>>>

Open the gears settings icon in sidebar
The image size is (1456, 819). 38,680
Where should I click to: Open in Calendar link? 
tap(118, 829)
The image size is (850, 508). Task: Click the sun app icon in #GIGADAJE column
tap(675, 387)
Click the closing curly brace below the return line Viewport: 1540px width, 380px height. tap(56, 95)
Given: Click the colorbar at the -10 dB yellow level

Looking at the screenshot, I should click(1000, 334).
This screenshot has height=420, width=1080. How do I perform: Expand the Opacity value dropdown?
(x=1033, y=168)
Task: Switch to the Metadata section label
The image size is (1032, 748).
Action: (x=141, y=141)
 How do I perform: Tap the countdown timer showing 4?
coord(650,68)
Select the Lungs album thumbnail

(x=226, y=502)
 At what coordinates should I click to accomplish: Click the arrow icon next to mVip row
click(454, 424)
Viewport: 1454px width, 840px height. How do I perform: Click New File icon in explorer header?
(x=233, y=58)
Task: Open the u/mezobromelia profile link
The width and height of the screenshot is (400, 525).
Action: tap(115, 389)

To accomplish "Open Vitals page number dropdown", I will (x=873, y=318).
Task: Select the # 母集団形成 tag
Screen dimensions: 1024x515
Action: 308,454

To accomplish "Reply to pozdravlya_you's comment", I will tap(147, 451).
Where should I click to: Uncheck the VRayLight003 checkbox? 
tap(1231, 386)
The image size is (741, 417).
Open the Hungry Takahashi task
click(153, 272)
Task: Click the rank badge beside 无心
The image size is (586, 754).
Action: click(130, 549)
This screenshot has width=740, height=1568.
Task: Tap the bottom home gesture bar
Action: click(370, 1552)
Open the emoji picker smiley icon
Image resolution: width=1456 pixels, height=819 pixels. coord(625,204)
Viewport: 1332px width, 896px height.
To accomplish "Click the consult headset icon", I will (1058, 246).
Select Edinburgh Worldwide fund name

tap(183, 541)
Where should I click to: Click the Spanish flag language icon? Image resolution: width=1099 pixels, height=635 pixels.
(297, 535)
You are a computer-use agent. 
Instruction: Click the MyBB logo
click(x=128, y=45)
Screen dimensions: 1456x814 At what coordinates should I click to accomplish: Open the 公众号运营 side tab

<<<

Exercise:
Recast the data above as a JSON list of strings, one string per line, leaving out blank lines.

Correct result:
[
  "Open the gears settings icon in sidebar",
  "The image size is (1456, 819). 38,680",
  "Where should I click to: Open in Calendar link? ",
  "tap(118, 829)",
  "The image size is (850, 508). Task: Click the sun app icon in #GIGADAJE column",
  "tap(675, 387)",
  "Click the closing curly brace below the return line Viewport: 1540px width, 380px height. tap(56, 95)",
  "Given: Click the colorbar at the -10 dB yellow level",
  "Looking at the screenshot, I should click(1000, 334).",
  "This screenshot has height=420, width=1080. How do I perform: Expand the Opacity value dropdown?",
  "(x=1033, y=168)",
  "Task: Switch to the Metadata section label",
  "The image size is (1032, 748).",
  "Action: (x=141, y=141)",
  " How do I perform: Tap the countdown timer showing 4?",
  "coord(650,68)",
  "Select the Lungs album thumbnail",
  "(x=226, y=502)",
  " At what coordinates should I click to accomplish: Click the arrow icon next to mVip row",
  "click(454, 424)",
  "Viewport: 1454px width, 840px height. How do I perform: Click New File icon in explorer header?",
  "(x=233, y=58)",
  "Task: Open the u/mezobromelia profile link",
  "The width and height of the screenshot is (400, 525).",
  "Action: tap(115, 389)",
  "To accomplish \"Open Vitals page number dropdown\", I will (x=873, y=318).",
  "Task: Select the # 母集団形成 tag",
  "Screen dimensions: 1024x515",
  "Action: 308,454",
  "To accomplish \"Reply to pozdravlya_you's comment\", I will tap(147, 451).",
  "Where should I click to: Uncheck the VRayLight003 checkbox? ",
  "tap(1231, 386)",
  "The image size is (741, 417).",
  "Open the Hungry Takahashi task",
  "click(153, 272)",
  "Task: Click the rank badge beside 无心",
  "The image size is (586, 754).",
  "Action: click(130, 549)",
  "This screenshot has width=740, height=1568.",
  "Task: Tap the bottom home gesture bar",
  "Action: click(370, 1552)",
  "Open the emoji picker smiley icon",
  "Image resolution: width=1456 pixels, height=819 pixels. coord(625,204)",
  "Viewport: 1332px width, 896px height.",
  "To accomplish \"Click the consult headset icon\", I will (1058, 246).",
  "Select Edinburgh Worldwide fund name",
  "tap(183, 541)",
  "Where should I click to: Click the Spanish flag language icon? Image resolution: width=1099 pixels, height=635 pixels.",
  "(297, 535)",
  "You are a computer-use agent. ",
  "Instruction: Click the MyBB logo",
  "click(x=128, y=45)",
  "Screen dimensions: 1456x814 At what coordinates should I click to accomplish: Open the 公众号运营 side tab"
]